Extrait fourni:
-------------------------
Urbanité du 25 juin: le compte rendu
Lionel Tudisco :
Lionel Tudisco, urbaniste à la ville de Sion, présente le projet AcclimataSion, mis en place lors d’une révision du plan de la ville, et qui est une stratégie globale de règlementation pour le développement durable. C’est un projet pilote de développement urbain adapté au changement climatique, retenu par la confédération pour être mené à bien. Le projet s’appuie sur un constat climatique : les précipitations diminuent malgré des évènements pluvieux plus importants et plus violents, et les températures augmentent nettement (+0.5 °C chaque dix ans en Valais). A l’échelle mondiale, on distingue deux risques spécifiquement urbains liés au changement climatique : l’îlot de chaleur (quand la chaleur accumulée la journée dans le centre-ville est conservée dans les matériaux et que la température ne parvient pas à descendre la nuit) et l’imperméabilisation des sols. Les objectifs du projet sont donc d’augmenter la part de vert et de bleu en ville, de préserver le cycle de l’eau, d’améliorer les aménagements extérieurs, et de sensibiliser la population. Plusieurs réalisations récentes intègrent ces principes de développement durable, comme l’aménagement du cours Roger Bonvin, et la Ville accompagne désormais les propriétaires privés pour la réalisation de leurs projets. Des fiches thématiques ont aussi été développées, en partenariat avec l’Hepia, pour rendre ces principes accessibles à tous.
Daniel Garcia :
Daniel Garcia fait partie de l’équipe qui a remporté le trophée Bas carbone EDF 2017, avec un projet de développement d’un quartier au nord de Bordeaux. Le territoire, situé entre Garonne et rocade, était un ancien marais, drainé sous Henri IV et remblayé au 19è siècle. Le scénario prend en compte une augmentation d’1 à 3 °C d’ici 2050, ainsi qu’un déplacement de la végétation et du biotope. Le projet a pour ambition de diminuer de 15% les 60% de la production de gaz à effets de serre attribuables à la ville. L’équipe lauréate s’est inspirée de la « smartgrid » mais utilise des outils low-tech pour développer une « géogrid » sur la parcelle. A partir d’un cours d’eau existant, un réseau hydraulique est tracé et tissé avec des corridors de biodiversité. Une zone inondable est identifiée et des « tchanques » (cabanes de pêche du bassin d’Arcachon) sont réinterprétées pour devenir des fines structures basées sur la figure du château d’eau. Au centre le bâtiment existant devient l’Université Carbone, une école d’expérimentation. Les parcelles crées par la grille sont ensuite travaillées par micro urbanisation comme des clairières habitées. Daniel Garcia termine en présentant rapidement des projets de l’agence Fuso qui mettent en œuvre ces principes évoqués dans leur recherche.
-------------------------
Données présentées:
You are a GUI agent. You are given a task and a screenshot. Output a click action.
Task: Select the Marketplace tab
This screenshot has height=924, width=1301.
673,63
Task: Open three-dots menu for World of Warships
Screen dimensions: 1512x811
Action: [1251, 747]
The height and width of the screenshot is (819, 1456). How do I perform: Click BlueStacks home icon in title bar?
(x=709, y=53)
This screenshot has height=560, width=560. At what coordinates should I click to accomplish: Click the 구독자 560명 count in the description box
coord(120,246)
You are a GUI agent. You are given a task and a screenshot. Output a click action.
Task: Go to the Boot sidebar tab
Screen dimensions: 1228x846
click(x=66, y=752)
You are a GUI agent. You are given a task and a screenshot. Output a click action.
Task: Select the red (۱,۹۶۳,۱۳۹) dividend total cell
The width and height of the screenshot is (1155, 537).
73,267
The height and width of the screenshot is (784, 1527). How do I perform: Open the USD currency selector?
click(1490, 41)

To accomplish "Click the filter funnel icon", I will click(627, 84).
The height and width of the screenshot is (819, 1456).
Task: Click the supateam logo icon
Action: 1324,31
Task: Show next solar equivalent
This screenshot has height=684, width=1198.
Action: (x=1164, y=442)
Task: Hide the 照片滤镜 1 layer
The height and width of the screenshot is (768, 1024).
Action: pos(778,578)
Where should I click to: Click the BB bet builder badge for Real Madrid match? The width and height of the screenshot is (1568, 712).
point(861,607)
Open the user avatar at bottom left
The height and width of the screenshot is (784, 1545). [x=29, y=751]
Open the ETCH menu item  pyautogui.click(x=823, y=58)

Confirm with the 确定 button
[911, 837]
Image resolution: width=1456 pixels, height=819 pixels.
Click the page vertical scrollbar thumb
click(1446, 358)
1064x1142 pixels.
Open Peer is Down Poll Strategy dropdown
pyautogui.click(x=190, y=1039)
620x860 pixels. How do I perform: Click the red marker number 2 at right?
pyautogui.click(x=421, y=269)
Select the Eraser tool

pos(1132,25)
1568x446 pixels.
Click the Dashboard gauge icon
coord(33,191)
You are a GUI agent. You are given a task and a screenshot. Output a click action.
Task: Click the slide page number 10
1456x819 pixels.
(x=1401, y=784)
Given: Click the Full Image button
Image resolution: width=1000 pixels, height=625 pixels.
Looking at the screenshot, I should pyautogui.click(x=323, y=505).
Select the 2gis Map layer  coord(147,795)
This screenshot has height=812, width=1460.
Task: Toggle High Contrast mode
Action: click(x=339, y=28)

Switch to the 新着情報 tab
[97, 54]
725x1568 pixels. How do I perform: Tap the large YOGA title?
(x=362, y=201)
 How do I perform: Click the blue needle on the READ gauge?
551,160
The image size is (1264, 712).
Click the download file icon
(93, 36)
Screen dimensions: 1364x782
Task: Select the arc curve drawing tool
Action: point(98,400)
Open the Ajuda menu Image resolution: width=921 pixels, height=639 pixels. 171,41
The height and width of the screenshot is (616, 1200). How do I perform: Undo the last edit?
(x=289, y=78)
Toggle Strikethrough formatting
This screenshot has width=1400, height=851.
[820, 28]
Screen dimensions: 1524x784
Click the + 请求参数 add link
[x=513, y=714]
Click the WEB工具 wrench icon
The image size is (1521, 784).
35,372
-------------------------
Consigne:
Selon le compte rendu, qu'est-ce qui justifie les objectifs du projet AcclimataSion ? Répondez en une à trois phrases, s'il vous plaît.

Réponse proposée:
Les objectifs découlent d'un constat climatique : les précipitations diminuent malgré des épisodes pluvieux plus importants et plus violents, et les températures augmentent nettement (+0.5 °C tous les dix ans en Valais). À cela s'ajoutent deux risques spécifiquement urbains liés au changement climatique, l'îlot de chaleur et l'imperméabilisation des sols. Le projet vise donc à augmenter la part de vert et de bleu en ville, à préserver le cycle de l'eau, à améliorer les aménagements extérieurs et à sensibiliser la population.